Hak Dostlarından Hikmetler Şeyh Sâdî (r.a.) - 15

Şeyh Sâdî Hazretleri buyurur:

“Bir genç, annesinin sözünü dinlemedi. Dertli kadının yüreği yandı. Annesi, evlâdını yola getirip sözünü dinletmekten âciz kalınca, vaktiyle onu ninnilerle uyutup büyüttüğü beşiğini getirerek önüne koydu ve şöyle dedi:

«‒Ey eski hâlini unutan, vefâsız evlâdım! Sen, sabahlara kadar ağlayan âciz bir yavrucağız değil miydin? Geceleri senin için uyumazdım. Şu beşikte iken hiçbir şeye gücün yetmez, yüzüne konan sineği bile kovamazdın. Şimdi büyüdün, güçlü-kuvvetlisin. Fakat bir sineğe bile gücünün yetmediği o günleri unutma!”

[Cenâb-ı Hak âyet-i kerîmelerde buyuruyor:

“Rabbin, sadece kendisine kulluk etmenizi, ana-babanıza da iyi davranmanızı kesin bir şekilde emretti. Onlardan biri veya her ikisi senin yanında yaşlanırsa, kendilerine «Üf!» bile deme; onları azarlama; ikisine de güzel söz söyle.

Onlara merhamet ederek tevâzu ile kanat ger ve: «Rabbim! Küçüklüğümde onlar beni nasıl yetiştirmişlerse, şimdi de Sen onlara (öyle) merhamet eyle!» diyerek duâ et.” (el-İsrâ, 23-24)

Allâh’a îman ve ibadetten sonra gelen en mühim vazife, anne-babaya iyi davranarak onların gönüllerini hoş tutmaktır. Allâhʼa isyânı emretmedikleri müddetçe, onlara itaat edip hürmetkâr olmaktır.

Zira kul hakları içinde en mühim olanı, ana-baba hakkıdır. Öyle ki bu hak, ölçüye gelmeyecek derecede büyüktür. Bunun için, anne-babaya hürmet, muhabbet ve vefâ hususunda kusur etmemek, bilâkis onlara dâimâ nâzik davranıp hayır-duâlarını almak gerekir. Şâyet vefât etmişlerse, onlar adına hayırlarda bulunup duâ ve istiğfâr ederek kendilerine bir sadaka-i câriye olmaya gayret etmek, İslâm ahlâkının en tabiî bir gereğidir.

§ **Etkinlik 1**
Alıştırma metninde "Allâh’a îman ve" ile başlayıp "edip hürmetkâr olmaktır." ile biten kısmı, ikisi de dahil olmak üzere, "en mühim vazife" yerine "en önemli görev" koyarak yeniden yazın.
§ **Etkinlik 2**
Alıştırma metnindeki "Zira kul hakları içinde" diye başlayan paragrafı, ana bilgilerini koruyarak madde madde yazın.
§ **Etkinlik 3**
Alıştırma metnini son cümlesinden sonra devam ettirerek sürdürün.
Sağlanan verilere hiç gerek yok.

§ **Sağlanan veriler**
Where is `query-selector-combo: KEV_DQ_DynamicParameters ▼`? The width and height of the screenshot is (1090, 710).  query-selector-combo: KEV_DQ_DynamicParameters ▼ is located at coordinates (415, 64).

§ **Cevap alanı 1**
Allâh’a îman ve ibadetten sonra gelen en önemli görev, anne-babaya iyi davranarak onların gönüllerini hoş tutmaktır. Allâhʼa isyânı emretmedikleri müddetçe, onlara itaat edip hürmetkâr olmaktır.

§ **Cevap alanı 2**
- Kul hakları içinde en önemlisi ana-baba hakkıdır. Bu hak ölçülemeyecek kadar büyüktür.
- Anne-babaya saygı, sevgi ve vefada kusur edilmemelidir. Onlara her zaman nazik davranıp hayır dualarını almak gerekir.
- Vefat etmişlerse onlar adına hayır yapmak, dua ve istiğfar ederek onlara sadaka-i câriye olmaya çalışmak İslam ahlakının en doğal gereğidir.

§ **Cevap alanı 3**
Bilhassa evlât yetiştirmekte en büyük çileyi anneler çeker. Ailede babaların yorgunluklarını, evlâtların usandırıcı hırçınlıklarını eritecek en büyük fazîlet cevheri, anne yüreğidir. Âile fertlerinin her türlü sıkıntıları, annelerin şefkatli nazarları ile zâil olur. Evlâtlara huzur ve saâdet nağmelerini aksettirecek, ana kalbinden daha ince, daha derin ve daha duygulu bir mekân var mıdır?..

Anne kalbinin sıcaklığına olan hasretini, Necip Fâzıl ne güzel dile getirir:

Ağlayın, su yükselsin;
Belki kurtulur gemi.
Anne, seccâden gelsin;
Bize duâ et, emi!..

Sâliha bir annenin rûhundaki şefkat ve merhametin enginliğini tam mânâsıyla târif edebilecek bir kelime yoktur. O anne ki evlâdı için yaşama zevkini bir kenara bırakıp yaşatma sevdâsına gönül vermiş, gerektiğinde yemeyip yedirmiş, evlâdını uyutmak için nice gecesini uykusuz geçirmiştir. Hayatın fırtınalarında yavrusunun üzerine bir toz konmasın diye kendi rahatını terk eden, evlâdının iki cihanda da huzura ermesi için gayret sarf eden sâliha bir anne, ömürlük bir teşekküre lâyıktır.

Bunun içindir ki bir görüşe göre, Türkiye coğrafyası, toplumu âbâd eden anneleri taltif maksadıyla “Anadolu” diye isimlendirilmiştir. Yine Bağdatʼın muhteşem bir medeniyet merkezi olduğu zamanlarda; “Ana gibi yar, Bağdat gibi diyar olmaz.” denilerek, o şehrin kadr u kıymeti, ancak annelerin müstesnâ mevkiine benzetilerek ifade edilebilmiştir.

Mevlânâ Hazretleri ne güzel buyurur:

“Anne hakkına dikkat et! Onu başında taşı! Zira anneler doğum sancısı çekmeselerdi, evlâtlar dünyaya gelmeye yol bulamazlardı…”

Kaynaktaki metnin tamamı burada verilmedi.